Wisconsin Residents and Lawmakers Await Supreme Court Immigration Ruling

Apr 18, 2016

On Monday, the U.S. Supreme Court begins considering a divisive issue related to immigration. The case originated in Texas, but the implications are potentially broad-reaching. Interests in Wisconsin are keeping close watch.

You may have heard acronyms for the programs President Obama created for some undocumented residents: DACA and DAPA. The first would enable some to stay in the U.S. if they were brought here as children. The second would clear a legal path for those who have a child who is a U.S. citizen.

Milwaukee resident Francisca Vazquez has two young children born here, and a third on the way. "We have a little -- some -- issues, and we're basically afraid of my husband getting deported.
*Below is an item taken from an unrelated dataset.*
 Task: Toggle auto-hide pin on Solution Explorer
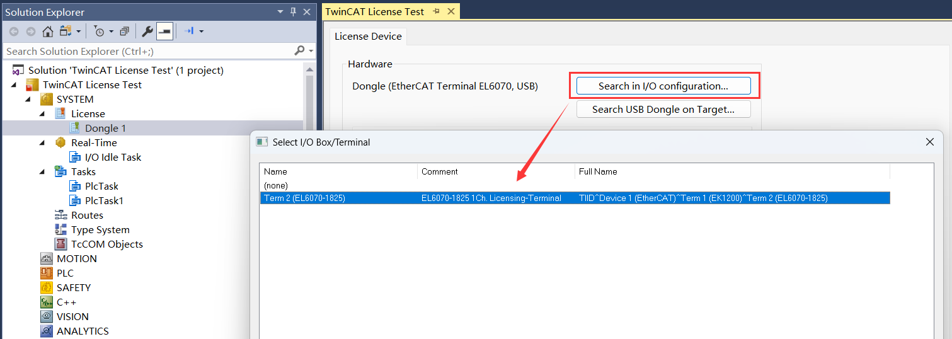pos(293,12)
He's in deportation proceedings right now," she says.

At the Milwaukee offices of the immigrant rights group Voces de la Frontera, Vazquez says that she and her husband moved to Milwaukee as newlyweds 14 years ago because they wanted a better life. "In Mexico basically, there's no work. There's no opportunities for us at this moment," she says.
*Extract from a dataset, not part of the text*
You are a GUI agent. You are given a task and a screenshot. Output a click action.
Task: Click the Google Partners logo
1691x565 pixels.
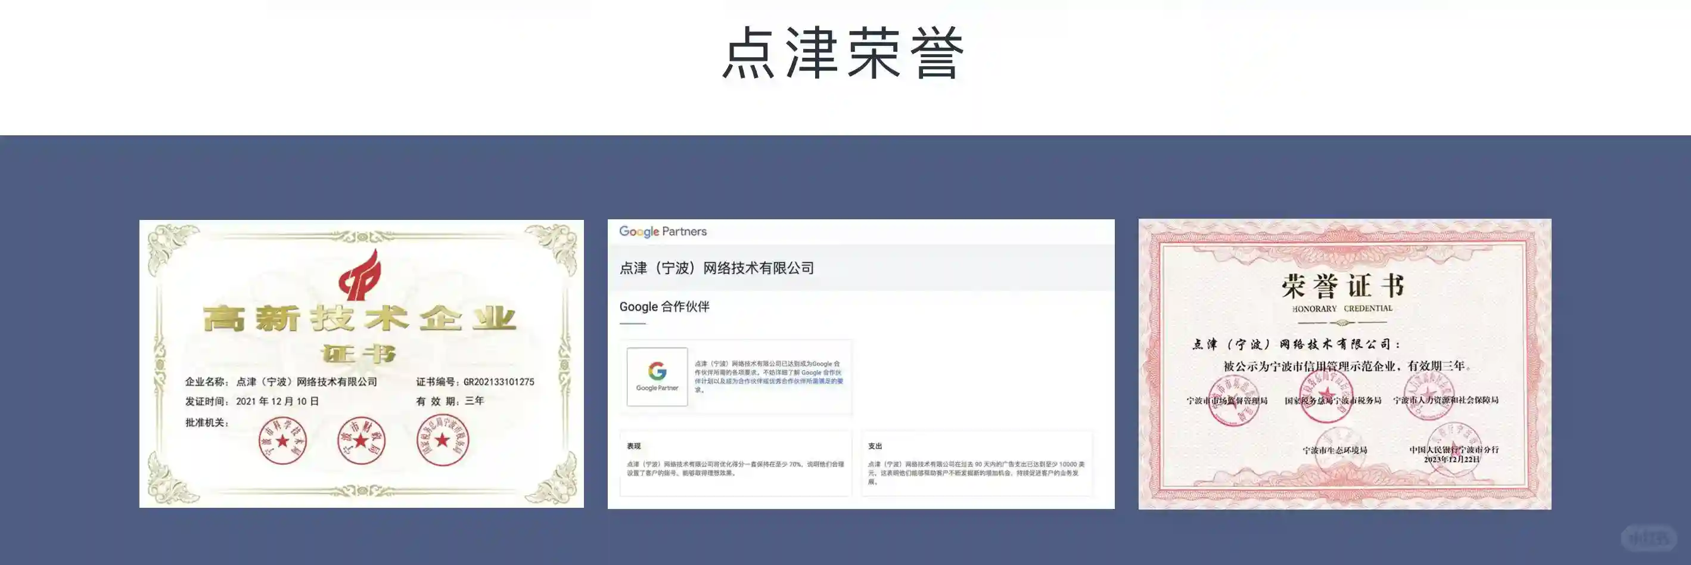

Now her husband works at a dairy farm, while she takes care of the children. That path from Mexico to Wisconsin is a common and long-standing one, according to John Holevoet of the Dairy Business Association.

"Without them, we couldn't maintain our position as America's Dairyland," Holevoet says.

His organization has been educating the public about the value of the immigrant workforce. So has Professional Dairy Producers of Wisconsin. Its head, Mitch Breunig, says the president's programs DAPA and DACA would benefit thousands of people who work on state farms.

"I think that it's really important that families that have been in the United States for a long, long time continue to be able to remain together and that we're not ripping families apart, because that's bad for America," Breunig says.

Breunig says the workers are valuable because they take jobs farmers otherwise would be unable to fill.

The two industry groups won't take an official stand on the legal issues surrounding President Obama's programs. But Wisconsin politicians have weighed in. Attorney General Brad Schimel signed onto the Texas lawsuit that challenges DAPA and DACA. He argues the programs would hurt the state.

"It will be expensive for Wisconsin, when suddenly we have many more people becoming eligible for many different types of state benefits, from BadgerCare to education and other things," Schimel says.

Another Wisconsin Republican opposes the programs, but not on the grounds that they would hurt the state. Congressman and House Speaker Paul Ryan insists the president’s action threatens the integrity of the Constitution. Ryan recently made his case on the House floor.

"Article I states that all legislative powers are vested in Congress. Article II states that the president shall 'take care that the laws be faithfully executed.' That separation of powers could not be clearer," Ryan says.

Those may be among the oral arguments lawyers make on Monday before the Supreme Court.